De retour du restaurant, mon corps bouillonne. Énervée par nos disputes sur le boulot, excitée par ses mots sales. Bastien marche à côté de moi, son regard me dévore. J’appuie sur le mauvais bouton d’ascenseur. Sous-sol. Parfait. Les portes s’ouvrent sur un couloir mal éclairé, odeur de béton humide et de câbles brûlés. Le bourdonnement des machines lointaines vrombit comme un cœur affolé.
Je saisis sa cravate. Tire fort. Il suit, surpris. ‘Magali, qu’est-ce que…’ La porte du local technique cède sous mon passe. Verrouillée en hâte. Clic métallique. Néons froids clignotent, armoires électriques bourdonnent, voyants verts et rouges pulsent comme des cœurs en rut. Tuyau froid le long du mur. Je plaque ma culotte trempée sur son visage. Odeur musquée de ma chatte en feu. ‘Tiens-la. Pas de regard.’
L’Approche : Tension Électrique au Bureau
Il obéit. Je grimpe sur le tuyau, mains crispées sur le métal glacé. Rehausse ma jupe. Fesses offertes, cambrée à mort. ‘À genoux. Lèche-moi. Pour te pardonner tes horreurs sur Séverine.’ Il hésite. ‘T’es sérieuse ? Ici ?’ Ma voix claque : ‘Négocie ou on remonte.’ Il s’agenouille sur le béton rugueux. Mains sur mes fesses. Sa langue touche ma fente. Chaude, hésitante. Cyprine épaisse coule déjà. Je gémis. Bruit d’une imprimante lointaine qui tousse dans le silence.
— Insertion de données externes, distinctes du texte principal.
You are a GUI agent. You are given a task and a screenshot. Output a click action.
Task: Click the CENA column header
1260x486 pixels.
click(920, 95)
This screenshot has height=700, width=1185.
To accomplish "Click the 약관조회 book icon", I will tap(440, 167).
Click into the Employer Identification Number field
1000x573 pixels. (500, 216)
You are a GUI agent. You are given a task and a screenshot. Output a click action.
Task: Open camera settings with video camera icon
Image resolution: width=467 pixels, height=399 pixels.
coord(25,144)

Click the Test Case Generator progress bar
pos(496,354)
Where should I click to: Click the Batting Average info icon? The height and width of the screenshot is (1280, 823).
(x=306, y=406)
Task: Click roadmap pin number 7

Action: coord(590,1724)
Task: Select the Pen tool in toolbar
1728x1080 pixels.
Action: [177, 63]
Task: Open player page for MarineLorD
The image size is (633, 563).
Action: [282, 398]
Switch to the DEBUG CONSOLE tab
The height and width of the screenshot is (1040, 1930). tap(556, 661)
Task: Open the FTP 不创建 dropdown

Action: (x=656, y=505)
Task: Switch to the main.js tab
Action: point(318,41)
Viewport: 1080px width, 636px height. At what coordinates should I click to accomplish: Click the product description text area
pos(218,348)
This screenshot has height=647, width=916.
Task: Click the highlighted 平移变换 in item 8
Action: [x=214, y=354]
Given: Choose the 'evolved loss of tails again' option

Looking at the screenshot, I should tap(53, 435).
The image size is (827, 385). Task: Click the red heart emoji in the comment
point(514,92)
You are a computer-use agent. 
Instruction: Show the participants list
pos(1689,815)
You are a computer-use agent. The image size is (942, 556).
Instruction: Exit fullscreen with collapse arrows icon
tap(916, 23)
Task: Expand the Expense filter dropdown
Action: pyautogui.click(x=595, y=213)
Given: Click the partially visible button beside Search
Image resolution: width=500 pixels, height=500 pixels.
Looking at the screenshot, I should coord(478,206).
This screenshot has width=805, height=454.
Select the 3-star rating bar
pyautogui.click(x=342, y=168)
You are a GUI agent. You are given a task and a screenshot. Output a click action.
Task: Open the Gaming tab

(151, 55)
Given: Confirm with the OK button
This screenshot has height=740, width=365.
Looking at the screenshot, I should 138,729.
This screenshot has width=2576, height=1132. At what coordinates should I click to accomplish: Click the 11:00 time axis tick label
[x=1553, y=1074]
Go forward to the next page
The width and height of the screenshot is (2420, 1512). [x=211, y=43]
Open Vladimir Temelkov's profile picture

‘Pas le clito. Le cul. Gougnotte-moi comme ma Séverine.’ Stupeur sur son visage éclairé par un néon. ‘Non, Magali…’ Je me redresse, impériale. ‘Rends ma culotte.’ Il soupire. Glisse mes mains sous ma jupe, descend le string. Penche-toi, Reine des Salopes.’ Sa langue trace mon sillon. Salive chaude ruisselle. Écarte mes globes. Souffle brûlant. Salive sur mon anneau plissé. Il l’étale, tourne autour des plis. Pointe la franchit. Tournoie dedans. Mon sphincter palpite, s’ouvre. ‘Oh putain, oui…’ Je tremble. Machines bourdonnent plus fort, couvrent mes halètements.
L’Explosion et la Disparition : Baise Sauvage et Retour au Masque Pro
‘Fais-moi jouir. Doigte mon cul, branle mon clito.’ Il obéit. Majeur enduit de salive pénètre mon étroit fourreau. Deux doigts sur mon bouton gonflé. Délicat, précis. Orgasme explose. Hurlement primal. Mes chairs spasment, aspirent son doigt. Cyprine gicle sur mes cuisses, tache mes bas. Cuisses tremblantes, robe tire-bouchonnée. Il panique : ‘Tout l’immeuble a entendu !’ Je ris, essoufflée. ‘Essuie-moi avec ma culotte. Et toi, ta gueule qui pue le cul.’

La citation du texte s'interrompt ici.